While it sounds really simple, Pseudo-XML created a ton of issues as it contained many quirks. Since it wasn’t documented anywhere, I had nothing to go on other than the application that generated it and the ASP that read it. I couldn’t use the .Net XML library, as it enforced well-formedness and Pseudo-XML did away with a few basic XML rules such as requiring each document to have a root element or requiring certain characters to be escaped. Instead I got very familiar with the StringBuilder class for building Pseudo-XML strings.

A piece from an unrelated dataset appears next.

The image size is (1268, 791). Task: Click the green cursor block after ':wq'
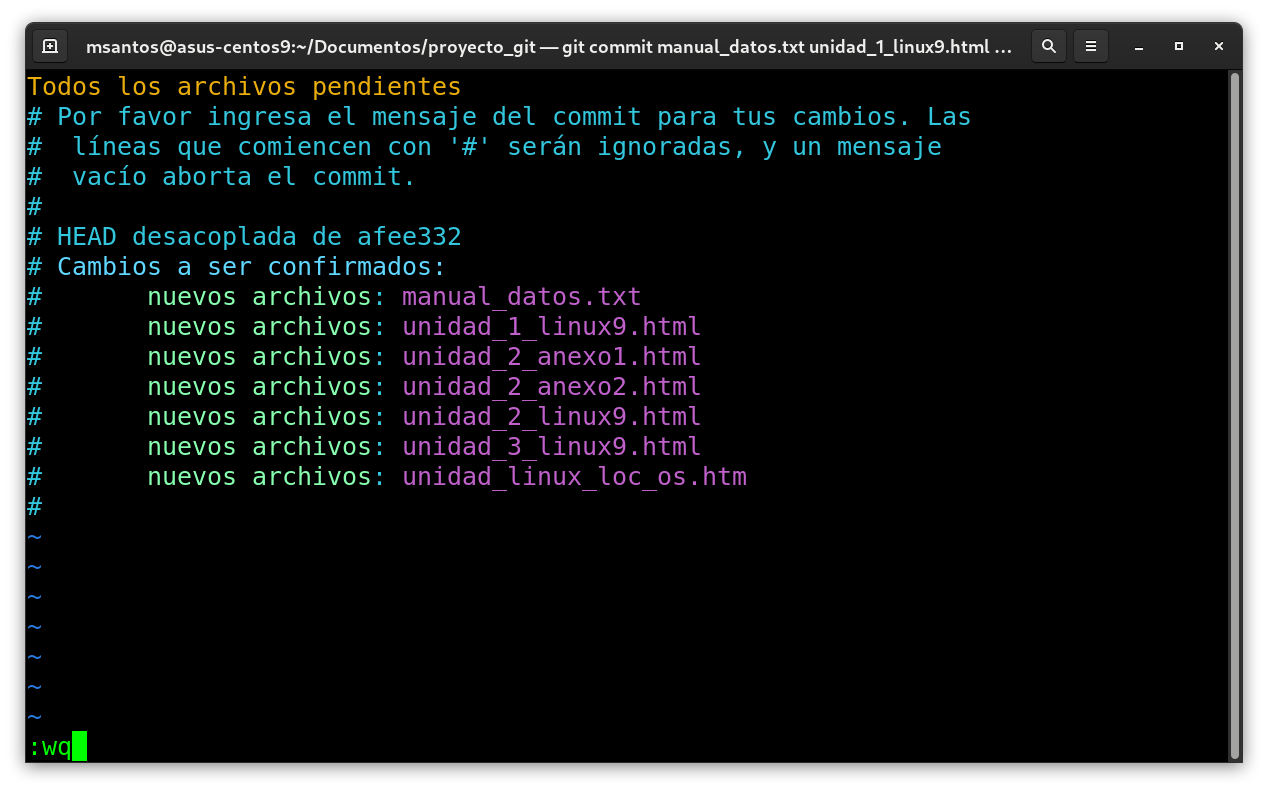point(80,747)
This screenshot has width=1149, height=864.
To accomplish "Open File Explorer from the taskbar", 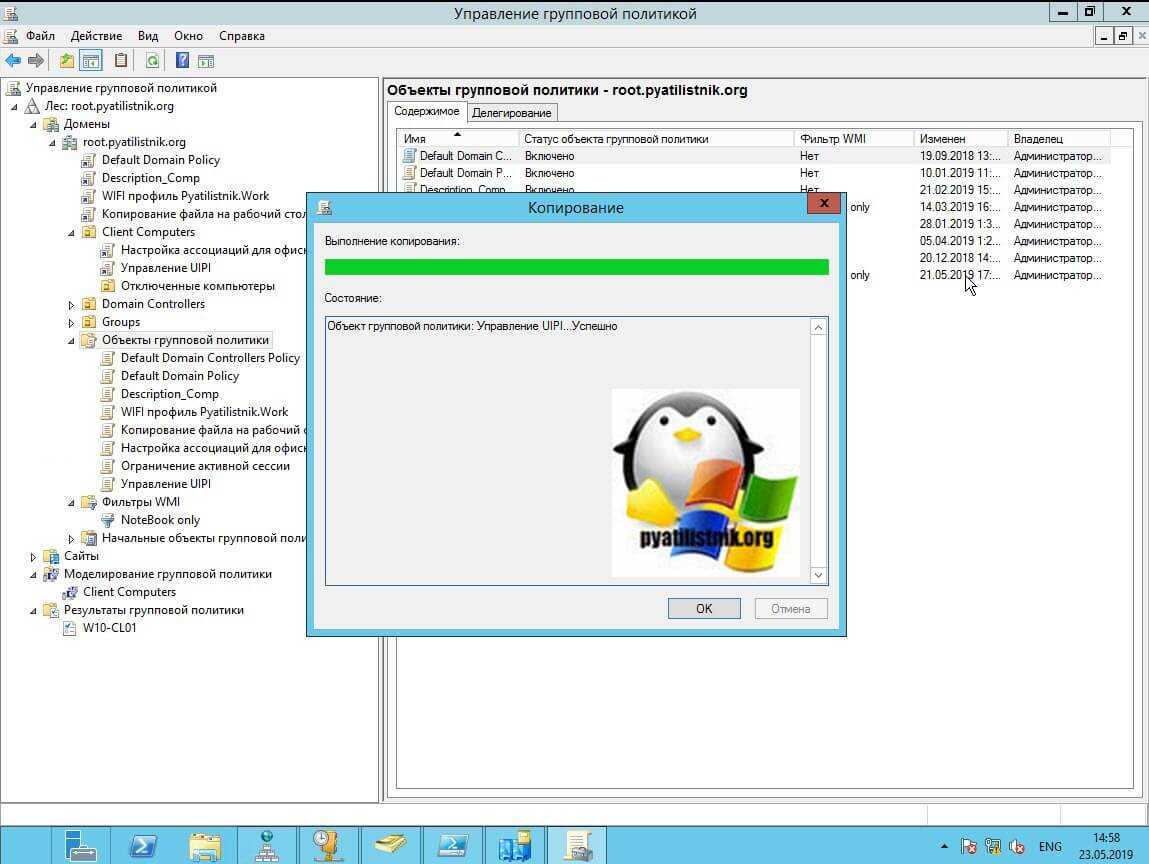I will 205,845.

As I started building more complex files a few other annoyances challenges came up, such as representing lists of data. In real XML, a list of values is typically fairly easy to represent as a hierarchy:

<Fruits>
<Fruit>Guava</Fruit>
<Fruit>Mango</Fruit>
<Fruit>Kumquat</Fruit>
</Fruits>

But apparently Pseudo-XML didn’t support nested elements of any type. It was more like a list of tags than a hierarchy, and there weren’t any attributes either. I guess the brains behind Pseudo-XML felt there was no need for them, but probably more like nobody wanted to write the ASP code necessary to parse them out. Instead, lists were pipe-delimited like this:

<BaconTypes>Canadian|Applewood smoked|Pancetta</BaconTypes>

This worked fine, except in cases where values containing pipes were present. The authors of Pseudo-XML crafted a solution to that too, though, the pipe-and-tilde-delimited list:

<HighSchools>Fenwick~|~Riverside|Brookfield~|~Paris</HighSchools>

Fortunately there was never a case where it was necessary to display a “~|~” value, otherwise I’m sure things would have gotten much more interesting. When I left, there were still a few bits and pieces of Pseudo-XML lurking in the deepest parts of the site. I wouldn’t be surprised at all if they’re still there.

Anyhow, that’s my little tale about the lengths I had to go to to please customers through formatting, even if the customers were web servers and not people. Thanks, Robert, for the thought-provoking topic!